Beefy Boxes and Bandwidth Generously Provided by pair Networks
There's more than one way to do things
 
PerlMonks  

Re: Comparative satisfiability of regexps.

by BrowserUk (Patriarch)
on Jan 20, 2005 at 06:31 UTC ( [id://423613]=note: print w/replies, xml ) Need Help??


in reply to Comparative satisfiability of regexps.

I cannot add anything to the debate whether this is doable, but I have to ask why you would want to do this?

Other than an academic answer, "To see if it is possible."; or an enigmatic one "Because I can."; both of which are perfectly fine answers, I cannot see a reason for doing this.

I cannot imagine the situation in which characterising a routine's inputs and or outputs in terms of some restricted subset of regex is the best, or even the easiest, way of characterisation. I guess it could be the most concise, but you generally know much more about an input ot output field than can easily be captured into a regex. Especially at design time?


Examine what is said, not who speaks.
Silence betokens consent.
Love the truth but pardon error.

Replies are listed 'Best First'.
Re^2: Comparative satisfiability of regexps.
by Meowse (Beadle) on Jan 20, 2005 at 10:02 UTC
    Oh, man, you guys are gonna have a field day with this one. *wry grin*

    I'm attempting to answer the question, "Does any XML document described by A.xsd satisfy the constraints of B.xsd?" Which is, as far as I can tell, calculable iff one can calculate the answer to the question, "Does regexp A satisfy the constraints of regexp B?"

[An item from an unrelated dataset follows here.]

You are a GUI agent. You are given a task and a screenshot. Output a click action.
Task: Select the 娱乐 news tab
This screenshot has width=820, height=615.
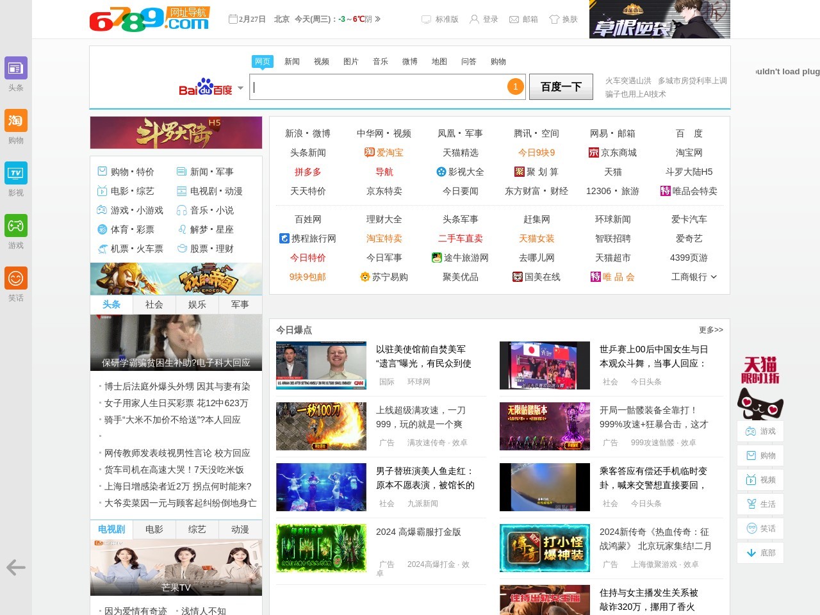(x=197, y=304)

    I was quite surprised to find that nobody is apparently even considering the question as it relates to .xsd's, which to my mind misses one of the really great opportunities for proving the correctness of loosely coupled, distributed application networks. Apparently, people are only concerned either with tightly-coupled, pre-negotiated application networks (where correctness is known because application A's output and application B's input are constrained by the same .xsd), or with ad-hoc, one-off verification that this particular instance of application A's output is consistent with application B's input requirements.

    I think this is regrettable, and should be fixed. Hence the preceding discussion.

    Thanks for your patience, and your knowledge, and your help!

    Mickey.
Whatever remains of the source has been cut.